Mild hydronephrosis of intrauterine detection tend greatly towards regression throughout the first months of life. The regression is still possible with hydronephrosis of moderate degree, but with a lower incidence. On the other hand, more severe hydronephrosis need an immediate postnatal evaluation, so as to determine the necessity or not for shunt. The recourse to lead shunt must be taken in consideration, in the severe cases, still during the gestation period. An association with other malformations is around 20 percent. An unfavorable diagnosis is expected when there is oligohydramnios.

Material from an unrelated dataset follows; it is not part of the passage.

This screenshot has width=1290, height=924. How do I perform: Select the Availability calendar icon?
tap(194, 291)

When there is ureterohydronephrosis, the most frequent cause is the vesicoureteral reflux, also known as vesicoureteral regurgitation, which can be unilateral or bilateral. The severity of reflux is determined by the degree of urethral distention as well as by the pyelocalyceal systems, being possible to use the internationally accepted grading method.

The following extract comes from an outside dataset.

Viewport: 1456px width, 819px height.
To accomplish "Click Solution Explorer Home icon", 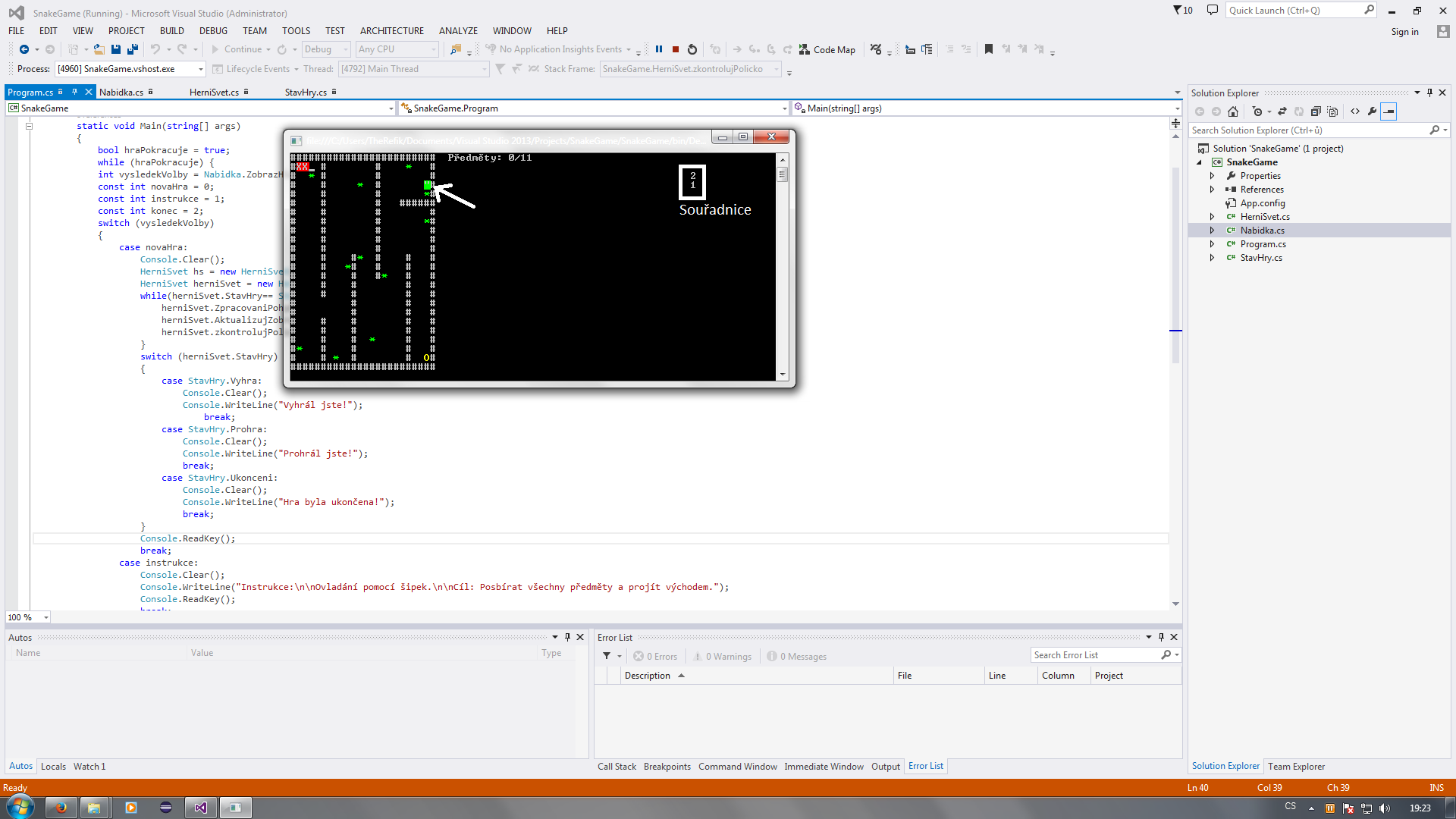I will [1233, 111].
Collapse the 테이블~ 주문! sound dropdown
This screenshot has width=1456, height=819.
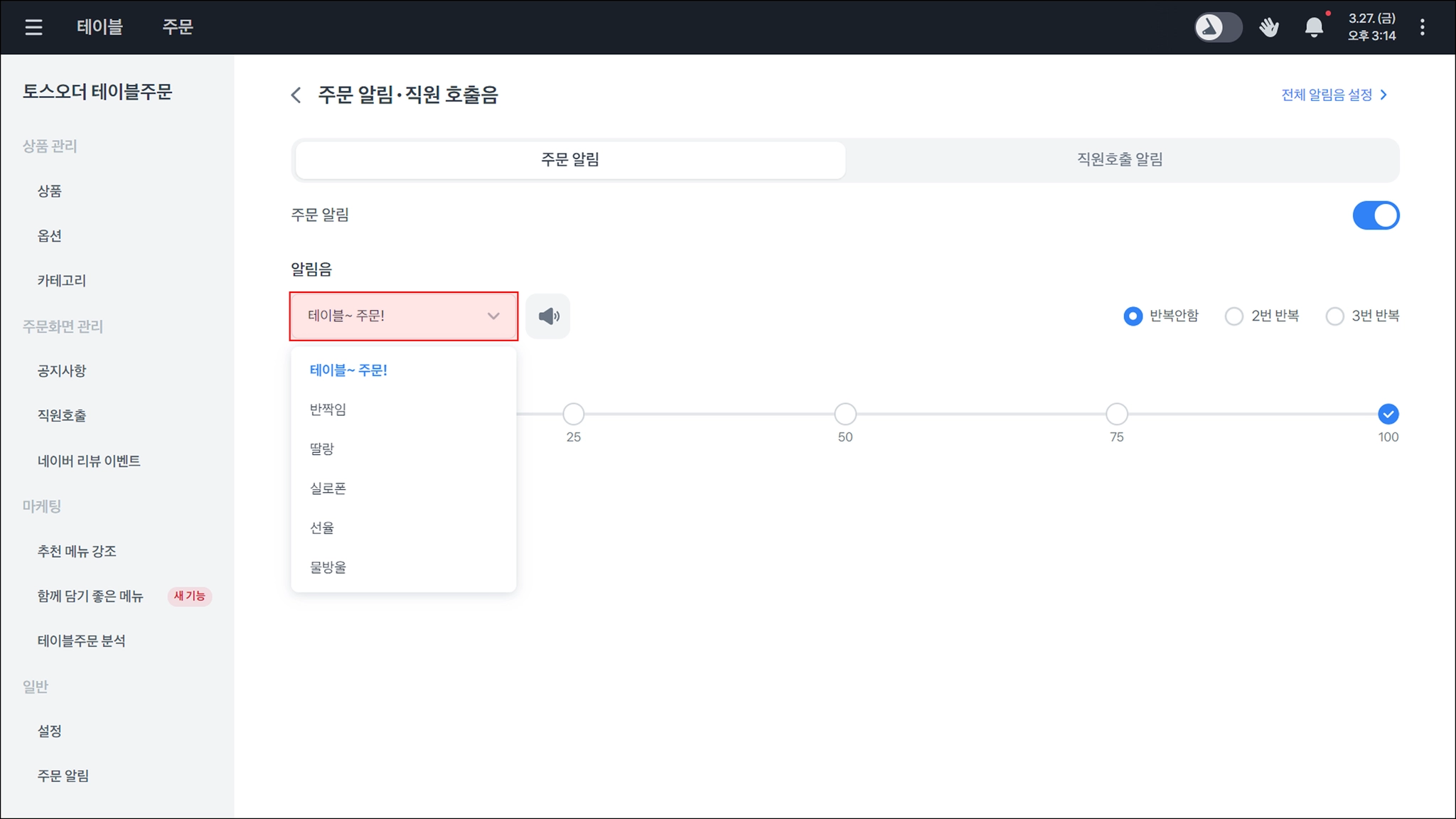(403, 316)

When the cause of ureterohydronephrosis is obstructive, it is necessary to consider four possibilities of diagnosis:

  • stenosis of the ureterovesical junction;
  • ureterocele;
  • urethral ectopia;
  • non obstruction mega ureter and no reflux.

Excepting ureterocele, all other causes will require a postnatal study so that one may produce a final diagnosis.


When ureterohydronephrosis affects only part of the kidney, the necessary diagnosis will be that of complete pyeloureteral duplication. It is necessary to observe the following:

  • duplication with dilation of the upper pole: the cause must be obstruct and is in most cases due to ureterocele, which is a congenital dilation of the intramucosal segment of the distal ureter. That congenital dilation is frequent in duplicated systems but not in single ones. It is also necessary to consider the possibility that the dilation is a question of either stenosis of the pyeloureteral junction or even urethral ectopia.
  • duplication with dilation of the lower pole: the cause is always because of vesicoureteral reflux.